Es gab auch eine psychoanalytische Dimension. Jacques Lacans Rückkehr zu Freud stellte das Unbewusste in linguistischen Begriffen um und behandelte es berühmt als strukturiert wie eine Sprache. Das war keine bloße Metapher. Es bedeutete, dass Wünsche, Versprecher und Symptome durch Ketten von Signifikanten gelesen werden konnten, nicht einfach durch biografische Inhalte. Selbst hier ist die strukturalistische Wette sichtbar: Was am privatesten erscheint, könnte von einer symbolischen Ordnung regiert werden, die größer ist als das Individuum. Das Subjekt ist nicht souverän über die Bedeutung; es ist in ein System eingefügt, das ihm vorausgeht. In diesem Sinne wandte sich der Strukturalismus sowohl nach innen als auch nach außen. Er untersuchte nicht nur Mythen und Heiratsregeln.

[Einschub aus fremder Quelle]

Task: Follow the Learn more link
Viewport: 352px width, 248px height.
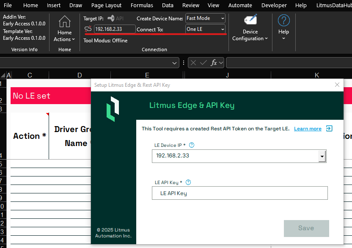Action: coord(308,129)

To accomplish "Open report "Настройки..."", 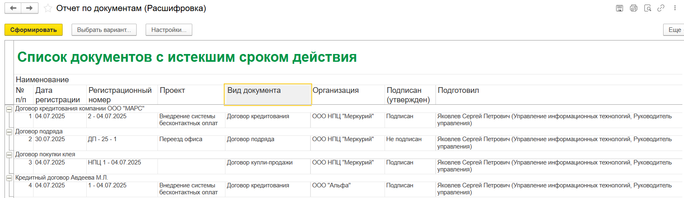I will (169, 30).
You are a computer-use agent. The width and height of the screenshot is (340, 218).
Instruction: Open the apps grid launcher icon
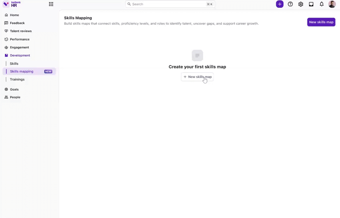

Er implizierte auch, dass das Selbst durch die Codes lesbar ist, die Sprache und Wunsch überhaupt erst möglich machen.

Der Einfluss des Systems war daher weitreichend. Es berührte Mythen, Verwandtschaft, Literatur, Mode und Psychoanalyse; es beeinflusste auch Architektur, Filmtheorie und marxistische Kritik. Die Methode konnte wunderbar ökonomisch sein. Anstatt endlose Besonderheiten zu katalogisieren, suchte sie nach den Regeln, die sie erzeugten. Aber die Ökonomie hatte ihren Preis: Eine Struktur kann zu elegant, zu vollständig, zu bereit werden, lokale Kontingenz zu glätten. Die gleiche analytische Kraft, die den Strukturalismus überzeugend machte, machte ihn auch anfällig. Sobald das Modell festgelegt war, konnte fast jedes Objekt dazu gebracht werden, hineinzupassen, und die Gefahr war, dass die Passform zu glatt werden könnte.

Dennoch erklärte der Strukturalismus in seiner besten Form, warum kulturelle Phänomene überhaupt verständlich sind. Wir verstehen ein Märchen, ein Tabu oder eine Begrüßung, weil wir Codes teilen. Wir erkennen die Bedeutung einer Geste, weil sie einen Platz in einem System einnimmt. Selbst Rebellion ist, aus dieser Sicht, nur gegen den Hintergrund lesbar, gegen den sie sich widersetzt. Das ist die volle Reichweite der Bewegung: Sie lässt Kultur wie eine immense Architektur von Zeichen erscheinen. Sie kann fast architektonisch im strengen Sinne erscheinen, als ob die Gesellschaft ein Gebäude wäre, dessen Balken und Stützen unsichtbar sind, bis die Wand aufgebrochen wird und das Muster der tragenden Beziehungen offenbart wird.

Und doch, je größer diese Architektur wird, desto mehr Druck muss sie aushalten. Was passiert, wenn das System aufgefordert wird, Geschichte, Subjektivität und Wandel zu erklären? Was, wenn das bloße Bestehen auf Struktur die Rolle von Konflikt, Ereignis und Interpretation verbirgt? Diese Fragen traten in den Argumenten, die folgten, zutage. Der Strukturalismus brach nicht zusammen, weil er trivial war; er stieß an die Grenzen seines eigenen Erfolgs. Je breiter das Modell angewendet wurde – von der Phonologie zur Verwandtschaft, von Mythos zur Literatur, von Psychoanalyse zur Symbolforschung – desto dringlicher wurde die Frage, ob Strukturen ausreichen. Das nächste Kapitel beginnt dort, wo dieser Druck unmöglich zu ignorieren wird.